Problem details: The data below should be restated word for word, pictures omitted.

Source data
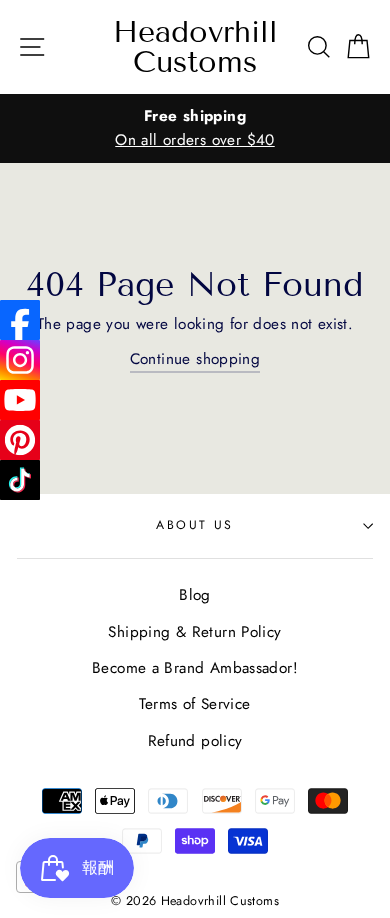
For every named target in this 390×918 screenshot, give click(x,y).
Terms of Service (194, 704)
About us (195, 525)
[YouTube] (20, 400)
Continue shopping (195, 359)
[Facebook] (20, 320)
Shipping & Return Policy (194, 632)
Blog (195, 595)
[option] (195, 128)
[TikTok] (20, 480)
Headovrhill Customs (195, 47)
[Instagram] (20, 360)
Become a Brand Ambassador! (195, 668)
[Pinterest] (20, 440)
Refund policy (195, 741)
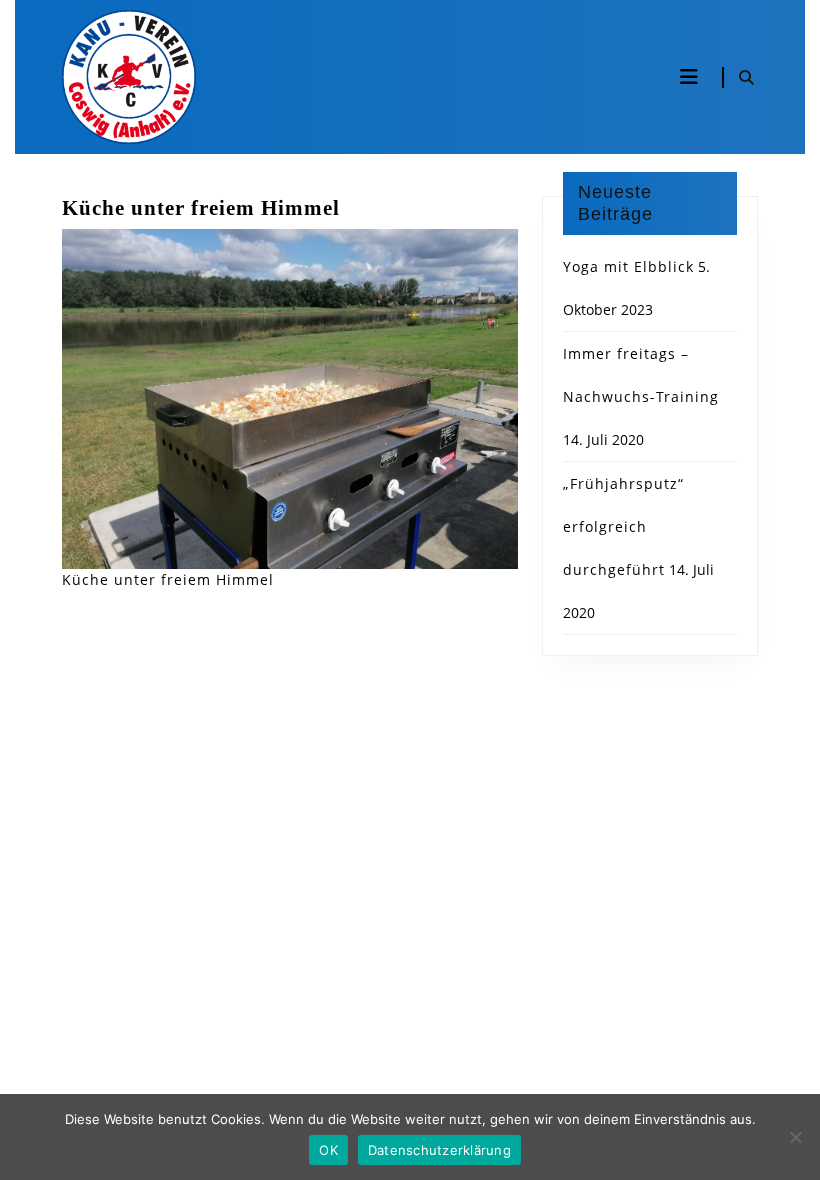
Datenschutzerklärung (439, 1150)
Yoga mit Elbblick (628, 266)
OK (328, 1150)
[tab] (689, 77)
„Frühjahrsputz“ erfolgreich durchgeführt (623, 526)
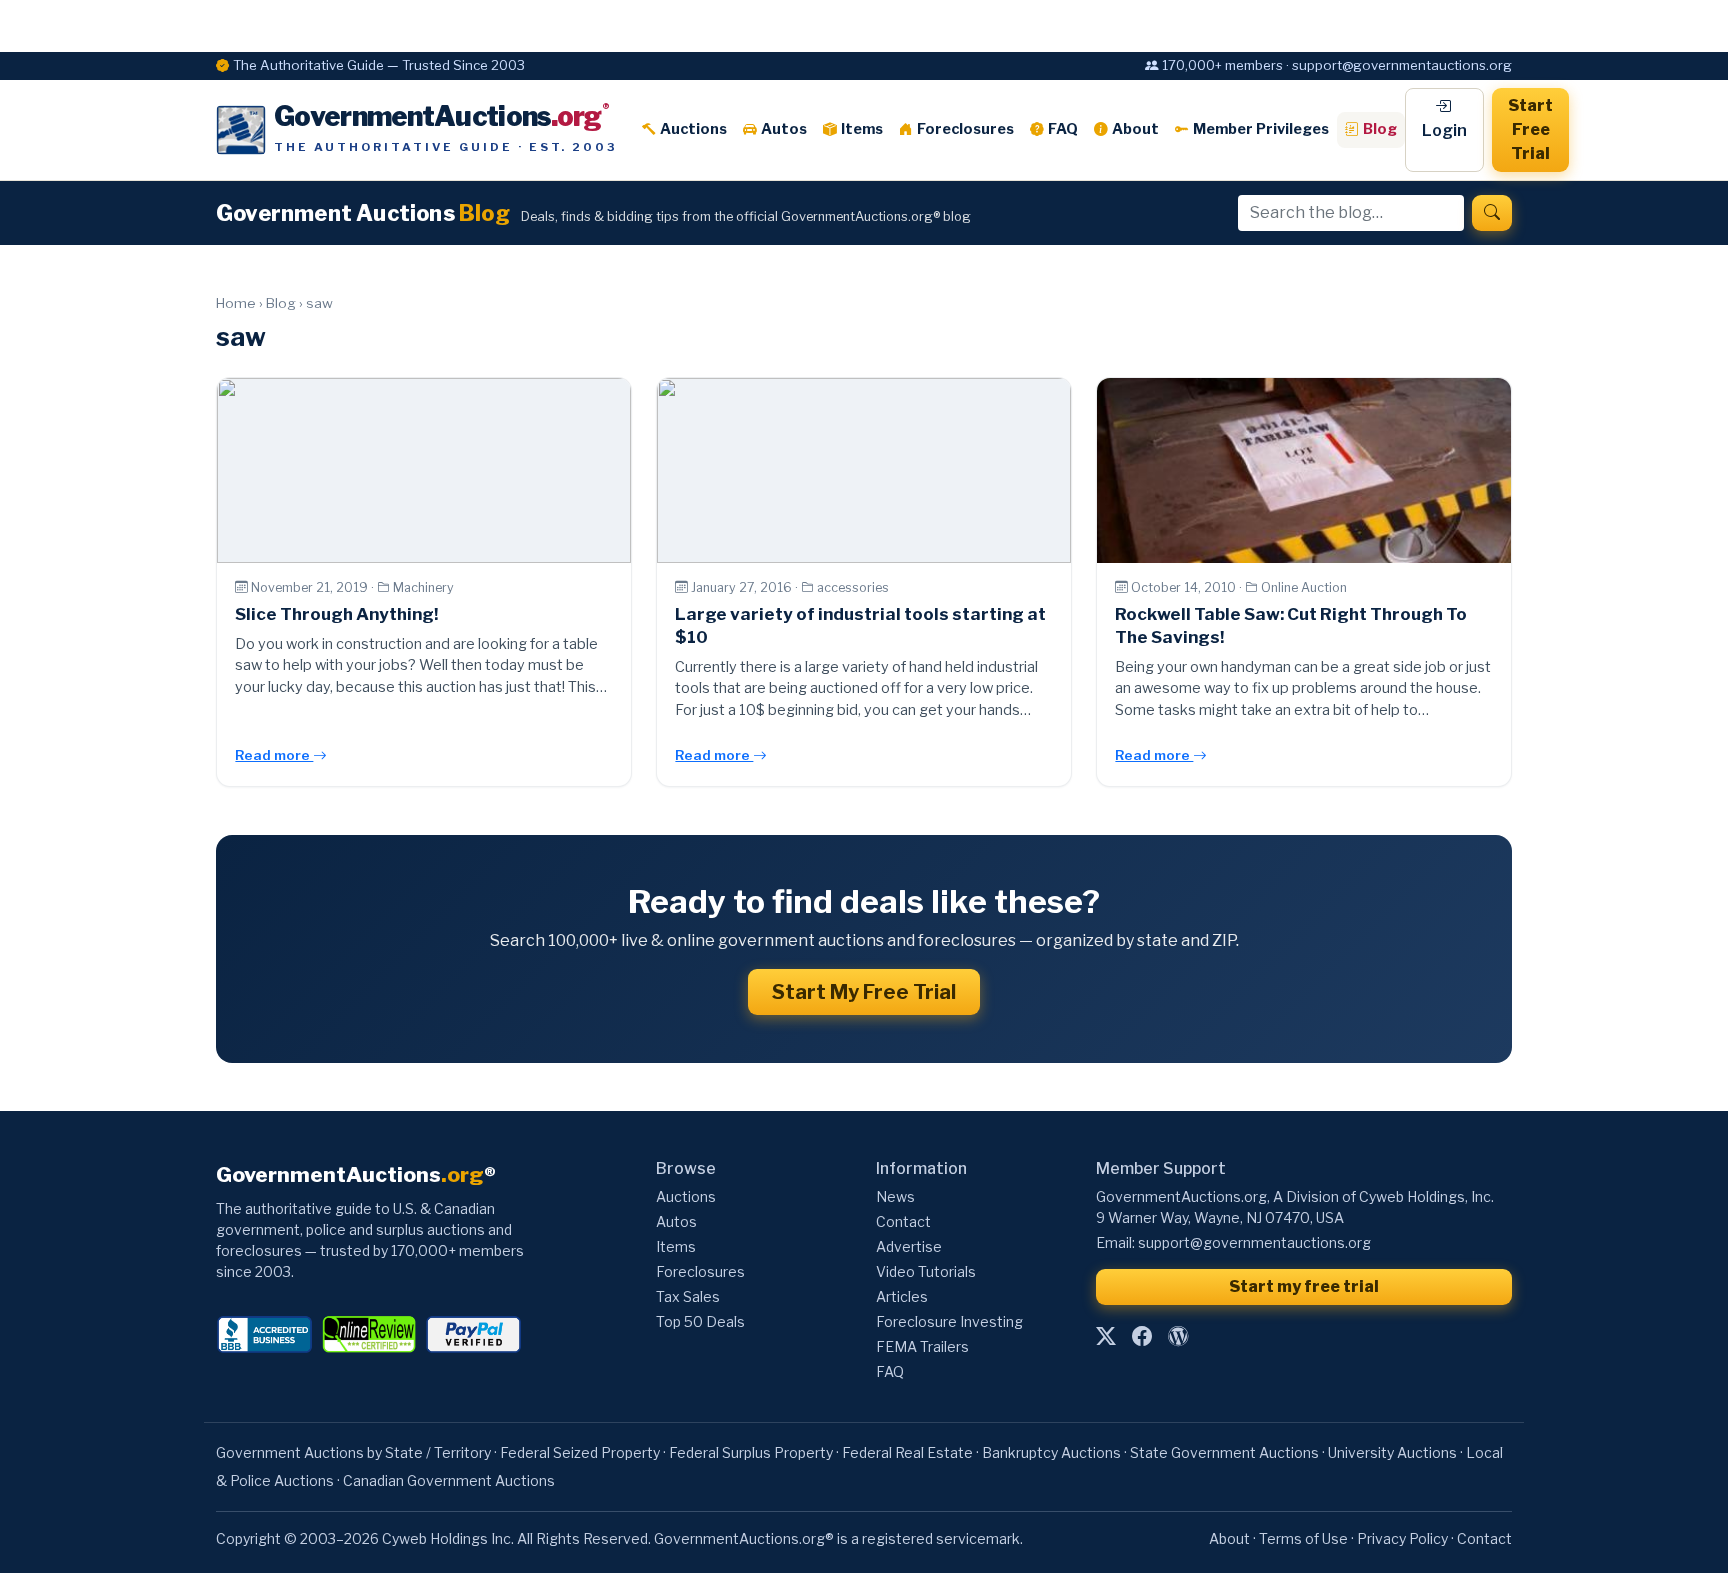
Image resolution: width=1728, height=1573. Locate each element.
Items (862, 129)
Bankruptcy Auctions (1051, 1452)
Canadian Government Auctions (449, 1480)
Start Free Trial (1530, 129)
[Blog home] (1178, 1336)
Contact (903, 1221)
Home (236, 303)
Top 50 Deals (700, 1321)
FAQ (1063, 129)
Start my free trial (1304, 1286)
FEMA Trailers (922, 1346)
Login (1444, 130)
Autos (784, 129)
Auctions (693, 129)
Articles (902, 1296)
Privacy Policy (1402, 1538)
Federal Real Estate (907, 1452)
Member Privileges (1261, 129)
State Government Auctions (1224, 1452)
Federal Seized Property (580, 1452)
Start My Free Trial (864, 992)
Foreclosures (965, 129)
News (895, 1196)
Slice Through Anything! (336, 614)
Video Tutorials (926, 1271)
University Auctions (1392, 1452)
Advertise (909, 1246)
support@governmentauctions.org (1254, 1242)
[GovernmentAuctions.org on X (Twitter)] (1106, 1336)
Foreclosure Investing (949, 1321)
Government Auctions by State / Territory (353, 1452)
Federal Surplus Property (751, 1452)
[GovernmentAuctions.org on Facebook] (1142, 1336)
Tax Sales (688, 1296)
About (1135, 129)
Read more (274, 755)
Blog (1380, 129)
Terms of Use (1303, 1538)
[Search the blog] (1492, 213)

Output for this exercise:
For every named target in this 390×918 screenshot, give click(x,y).
Terms of Service (194, 704)
About us (195, 525)
[YouTube] (20, 400)
Continue shopping (195, 359)
[Facebook] (20, 320)
Shipping & Return Policy (194, 632)
Blog (195, 595)
[option] (195, 128)
[TikTok] (20, 480)
Headovrhill Customs (195, 47)
[Instagram] (20, 360)
Become a Brand Ambassador! (195, 668)
[Pinterest] (20, 440)
Refund policy (195, 741)
Datenschutzerklärung (439, 1150)
Yoga mit Elbblick (628, 266)
OK (328, 1150)
[tab] (689, 77)
„Frühjahrsputz“ erfolgreich durchgeführt (623, 526)
Image resolution: width=1728, height=1573. Locate each element.
Items (862, 129)
Bankruptcy Auctions (1051, 1452)
Canadian Government Auctions (449, 1480)
Start Free Trial (1530, 129)
[Blog home] (1178, 1336)
Contact (903, 1221)
Home (236, 303)
Top 50 Deals (700, 1321)
FAQ (1063, 129)
Start my free trial (1304, 1286)
FEMA Trailers (922, 1346)
Login (1444, 130)
Autos (784, 129)
Auctions (693, 129)
Articles (902, 1296)
Privacy Policy (1402, 1538)
Federal Real Estate (907, 1452)
Member Privileges (1261, 129)
State Government Auctions (1224, 1452)
Federal Seized Property (580, 1452)
Start My Free Trial (864, 992)
Foreclosures (965, 129)
News (895, 1196)
Slice Through Anything! (336, 614)
Video Tutorials (926, 1271)
University Auctions (1392, 1452)
Advertise (909, 1246)
support@governmentauctions.org (1254, 1242)
[GovernmentAuctions.org on X (Twitter)] (1106, 1336)
Foreclosure Investing (949, 1321)
Government Auctions by State / Territory (353, 1452)
Federal Surplus Property (751, 1452)
[GovernmentAuctions.org on Facebook] (1142, 1336)
Tax Sales (688, 1296)
About (1135, 129)
Read more (274, 755)
Blog (1380, 129)
Terms of Use (1303, 1538)
[Search the blog] (1492, 213)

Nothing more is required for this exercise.